Israel desumaniza imigrantes africanos e oficializa xenofobia

O editorial do jornal israelense Ha’aretz desta quarta-feira (23) critica a “combinação de uma retórica inflamatória com leis opressivas contra os mais fracos”, que afirma ser característica de Estados não democráticos. O foco recente da crítica no país tem sido o tratamento abusivo contra os imigrantes, sobretudo africanos, com ações extremamente racistas tanto das autoridades quanto de setores da sociedade israelense.

Por Moara Crivelente, da redação do Vermelho

Israel - Nir Keidar / Haaretz

Há meses tem se intensificado a publicação de notícias sobre leis opressivas e medidas de encarceramento, expulsão, repressão e humilhação dos imigrantes que chegam a Israel, principalmente provenientes da África.

Não bastassem as denúncias de racismo e segregação diárias em relação aos palestinos, as autoridades israelenses também têm manifestado abertamente o empenho pela criminalização dos imigrantes, inclusive refugiados.

O Ha’aretz é o jornal mais crítico de Israel contra a opressão, a ocupação e o comportamento conservador e repressor no país, inclusive na própria sociedade (embora alguns artigos mais retrógrados ainda sejam publicados por ele). No editorial desta quarta, cita o primeiro-ministro israelense, Benjamin Netanyahu, que disse: “Dei instruções para o avanço da legislação de uma nova regra que possibilitará manter sob custódia os trabalhadores infiltradores e ilegais”.

O premiê teria afirmado ainda que o governo precisa continuar tomando medidas “que têm bloqueado completamente a infiltração até agora”, e que “infiltradores ilegais não terão privilégios especiais às custas dos cidadãos israelenses”. Israel tenta acompanhar a ascensão da xenofobia extremista na vizinha Europa, mantendo o esforço para se apresentar como um país ocidental moderno.

A legislação citada por Netanyahu, de acordo com o editorial, contorna uma decisão emitida pela Suprema Corte de Justiça, e apenas reduz o período de encarceramento dos migrantes africanos de três para um ano e meio, ainda violando o seu direito à liberdade e à dignidade. Além disso, o governo construiu uma cerca em 2012, para seguir o modelo dos Estados Unidos, em sua fronteira com o México.

Criminalização e desumanização

O empenho pela desumanização dos migrantes africanos tem sido fortalecido exponencialmente, mas alguns críticos nacionais atrevem-se a analisar contradições extremas entre o discurso atual e a história dos judeus israelenses.

           Foto: Daniel Bar-On / Haaretz
     
           Imigrantes africanos protestam em Israel: "Somos refugiados, e não criminosos".

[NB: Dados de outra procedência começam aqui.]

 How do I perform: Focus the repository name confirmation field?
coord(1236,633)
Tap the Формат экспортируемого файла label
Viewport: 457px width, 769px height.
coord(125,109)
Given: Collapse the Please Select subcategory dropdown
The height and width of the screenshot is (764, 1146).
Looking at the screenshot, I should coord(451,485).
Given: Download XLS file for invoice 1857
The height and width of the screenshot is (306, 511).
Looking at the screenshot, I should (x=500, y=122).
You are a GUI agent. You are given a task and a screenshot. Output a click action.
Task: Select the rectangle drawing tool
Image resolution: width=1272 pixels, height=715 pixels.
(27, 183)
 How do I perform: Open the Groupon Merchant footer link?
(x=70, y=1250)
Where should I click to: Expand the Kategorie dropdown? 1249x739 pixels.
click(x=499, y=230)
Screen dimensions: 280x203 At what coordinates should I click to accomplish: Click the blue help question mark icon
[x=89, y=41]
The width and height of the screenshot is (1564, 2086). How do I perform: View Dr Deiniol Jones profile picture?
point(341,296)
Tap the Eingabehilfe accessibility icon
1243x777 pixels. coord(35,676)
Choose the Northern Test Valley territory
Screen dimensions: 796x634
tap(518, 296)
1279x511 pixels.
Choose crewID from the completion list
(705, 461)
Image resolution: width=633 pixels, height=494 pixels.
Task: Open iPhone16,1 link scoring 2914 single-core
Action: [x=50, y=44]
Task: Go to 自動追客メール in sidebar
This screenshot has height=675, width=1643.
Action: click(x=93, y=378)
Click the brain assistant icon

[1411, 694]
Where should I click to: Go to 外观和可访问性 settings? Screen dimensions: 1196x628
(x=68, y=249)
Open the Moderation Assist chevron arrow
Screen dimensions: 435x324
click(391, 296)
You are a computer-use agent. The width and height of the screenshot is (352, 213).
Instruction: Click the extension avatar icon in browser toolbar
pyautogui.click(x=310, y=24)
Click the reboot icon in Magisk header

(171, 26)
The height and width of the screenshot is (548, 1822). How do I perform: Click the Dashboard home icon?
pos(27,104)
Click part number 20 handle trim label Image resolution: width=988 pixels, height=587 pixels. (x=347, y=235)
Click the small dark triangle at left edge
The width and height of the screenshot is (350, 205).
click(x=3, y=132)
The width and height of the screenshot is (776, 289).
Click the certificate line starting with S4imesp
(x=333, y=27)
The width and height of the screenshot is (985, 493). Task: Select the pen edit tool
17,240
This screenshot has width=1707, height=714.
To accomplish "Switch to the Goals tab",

Em agosto, o jornal também denunciou a pressão exercida pelo Ministério do Interior israelense contra migrantes africanos detidos, para que aceitem o “repatriamento voluntário”, embora estivessem pedindo o estatuto de refugiados. A prática é uma grave violação da política da Organização das Nações Unidas e das normas internacionais de direitos humanos.

Assim como as autoridades do Ministério do Interior, Netanyahu investe na caracterização dos migrantes africanos como “infiltradores”, o que em termos discursivos tem um potencial enorme de classificação desumana e simplificação extrema da condição de grupos inteiros. Alguns deles, inclusive, refugiados de situações de violência, perseguição e emergências humanitárias, e outros, migrantes que buscam melhores condições de vida.

“Esta retórica inflamatória não é acidental. É um objetivo real de criar resistência popular generalizada e inconsciente contra a própria imigração a Israel”, afirma o editorial, que critica a negligência do governo em analisar as razões para a migração a nível individual, o que viola a Convenção dos Refugiados e “os valores morais mais básicos”. E completa: “isso é precisamente o que gerou a necessidade de propaganda de incitação contra os refugiados e os migrantes da África”, o que impulsiona a criação de leis draconianas.

Israel recusa-se a fornecer a grupos refugiados ou de migrantes comuns a proteção de que precisam, “e abandona a sua responsabilidade de fazê-lo”, afirma o texto. Os mecanismos são os habituais: as leis opressivas, a disseminação da xenofobia entre a sociedade, a criminalização, as campanhas de deportação massiva e a desumanização dos “infiltradores” através do discurso da elite.